Brother Paddy, voyage au bout du monde

À l'âge de sept ans, j'ai été envoyé au pensionnat à 500 miles de la maison. Maman appelait cela au bout de monde. C’était dans les montagnes d’Usambara dans le nord de la Tanzanie. L’école était tenue par des prêtres catholiques romains et était située à 4 500m au-dessus du niveau de la mer. Pour y arriver, il fallait prendre un chemin très escarpé et poussiéreux qui était à 10 miles de la route goudronnée la plus proche de Mombo.

 

Le village le plus près de l’école était Soni et la plus grande ville était Lushoto qui s’étalait sur 10 miles de route cahoteuse à travers les plus magnifiques paysages africains. La région était luxuriante et regorgeait de toutes sortes de variétés sauvages telles que les orchidées et les violettes africaines.

 

Après quelque temps, ma mère m’écrivit pour me dire qu’elle avait entrepris une communication avec un frère nommé Paddy MacNamara qui habitait à la Mission Gare à proximité de Lushoto. Le frère en question rassemblait des orchidées et des violettes sauvages. Maman avait donc entrepris de lui rendre visite. 
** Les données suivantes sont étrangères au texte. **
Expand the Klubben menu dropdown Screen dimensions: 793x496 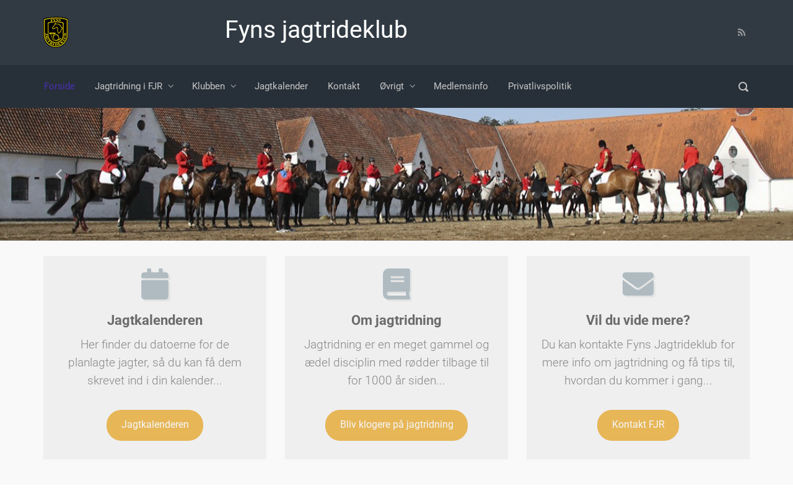click(214, 86)
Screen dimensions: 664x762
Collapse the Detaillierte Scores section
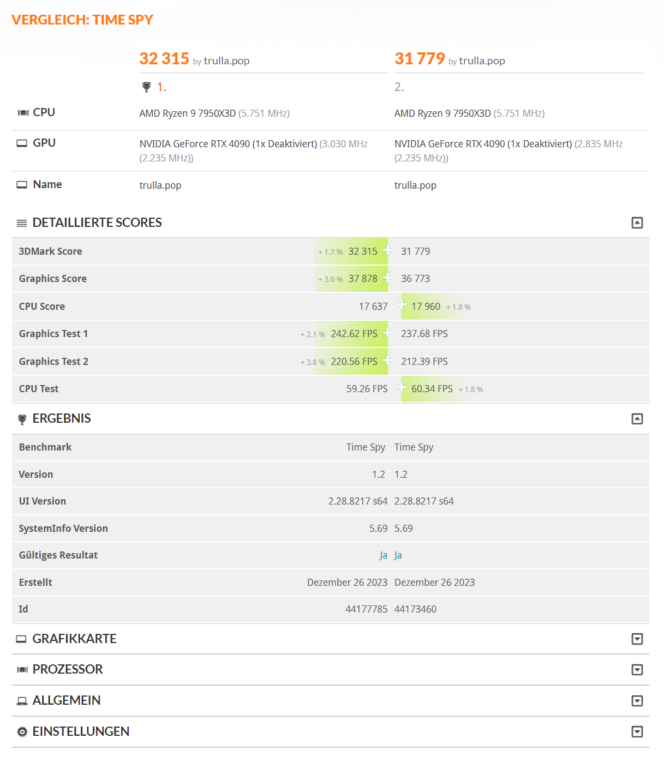[x=637, y=223]
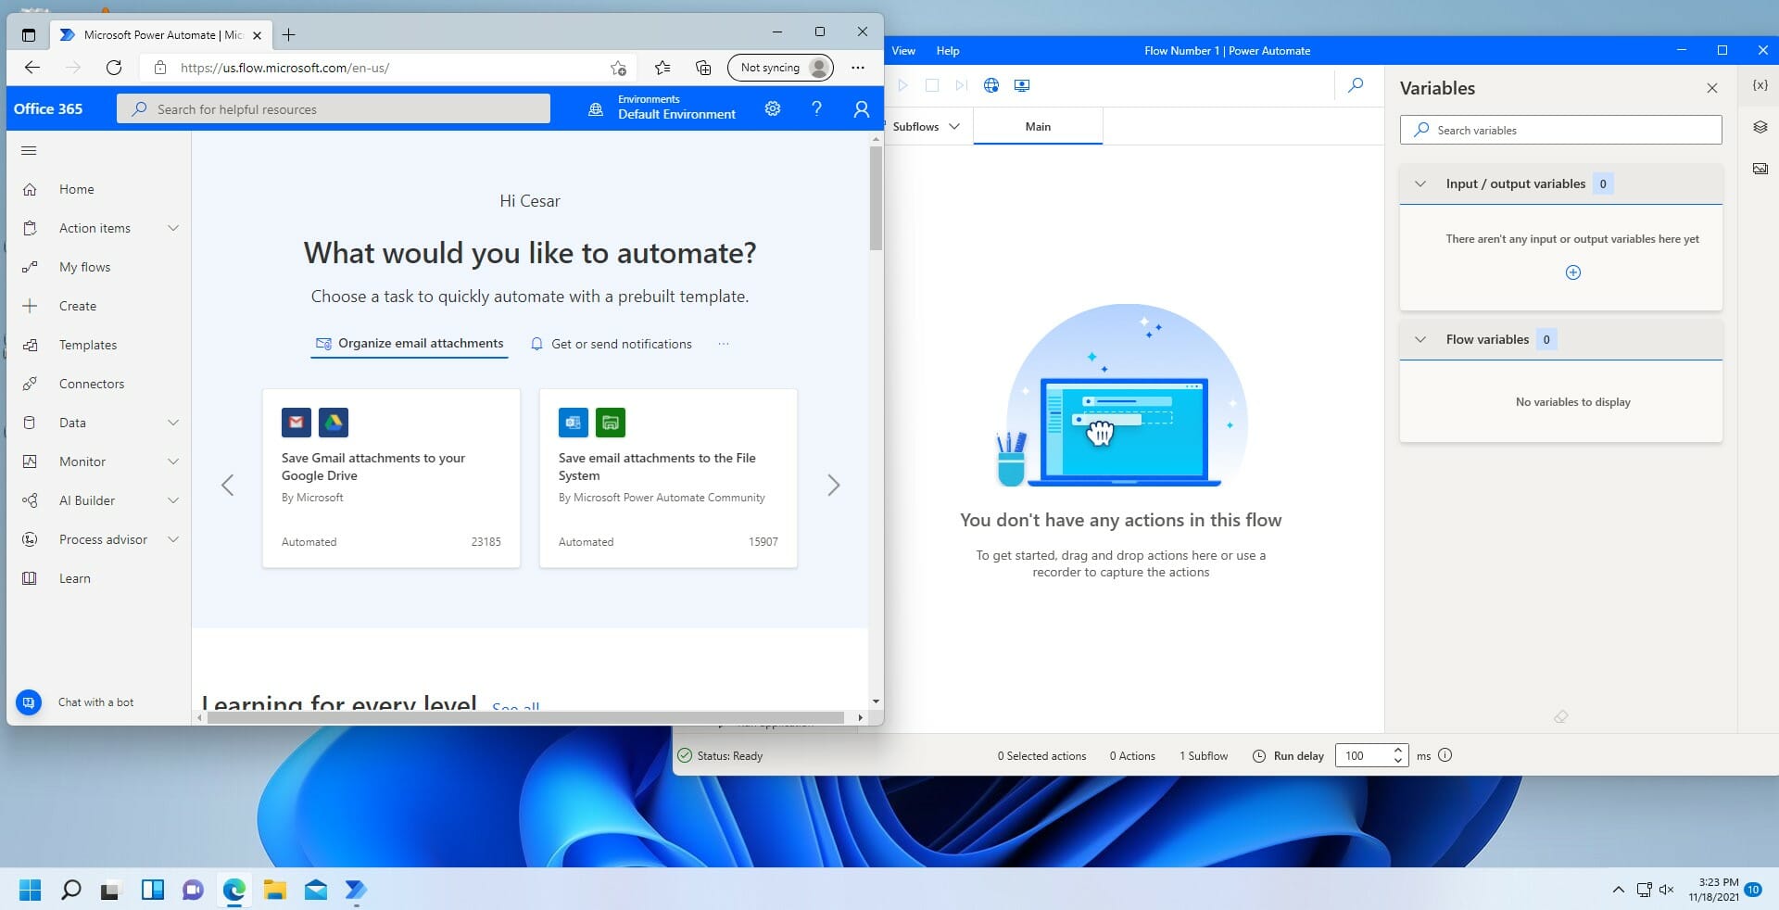The image size is (1779, 910).
Task: Add a new input/output variable
Action: tap(1572, 272)
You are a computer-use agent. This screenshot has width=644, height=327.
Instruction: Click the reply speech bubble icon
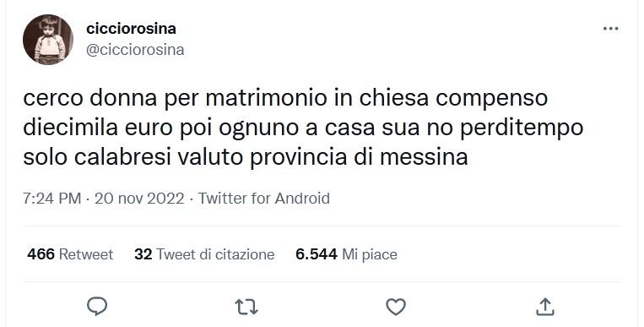tap(97, 307)
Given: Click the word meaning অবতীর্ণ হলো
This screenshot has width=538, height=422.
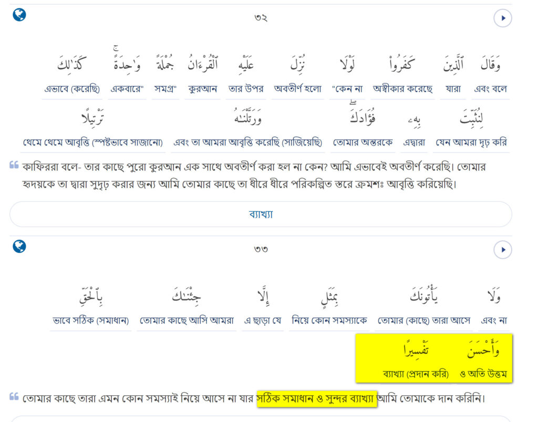Looking at the screenshot, I should [298, 89].
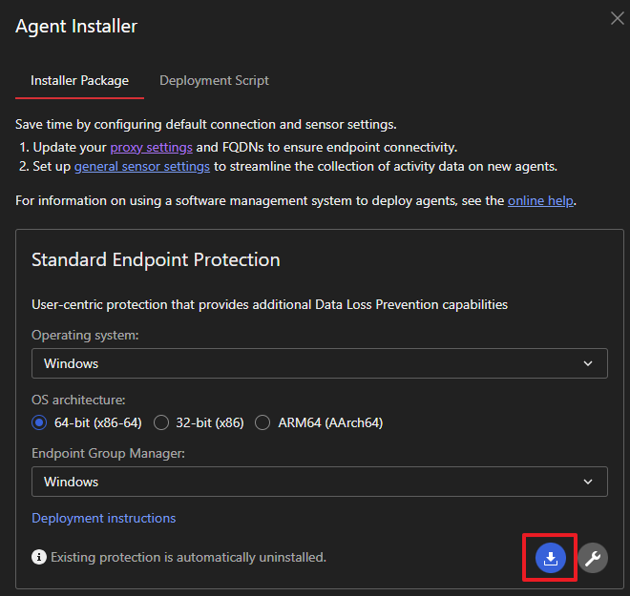Click the Standard Endpoint Protection heading

tap(156, 259)
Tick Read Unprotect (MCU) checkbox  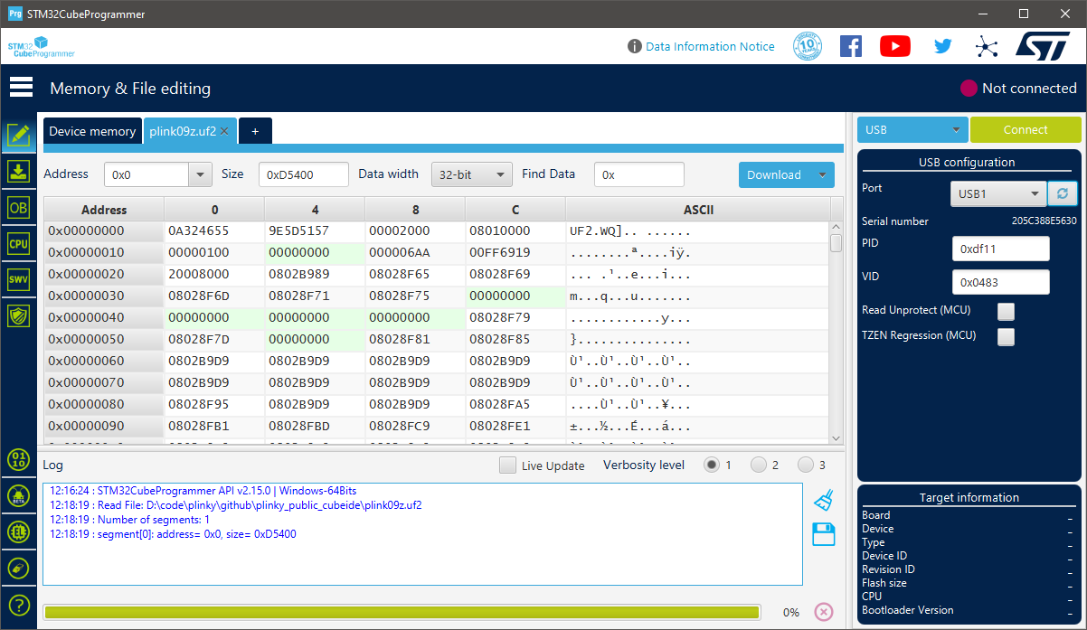tap(1006, 311)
Elle disait qu’elle allait venir me voir du même coup et qu’elle allait être accompagnée par tante Lu, la soeur de maman. Tante Lu était renommée comme experte en orchidées. Ma mère m’expliqua que nous allions faire un tour dans la jungle avec le frère Paddy. J’ai été enchanté par l’idée de cette balade, non pas par intérêt pour les plantes, mais parce que les visites étaient rares étant donné que le trajet de la maison à la pension demandait deux jours.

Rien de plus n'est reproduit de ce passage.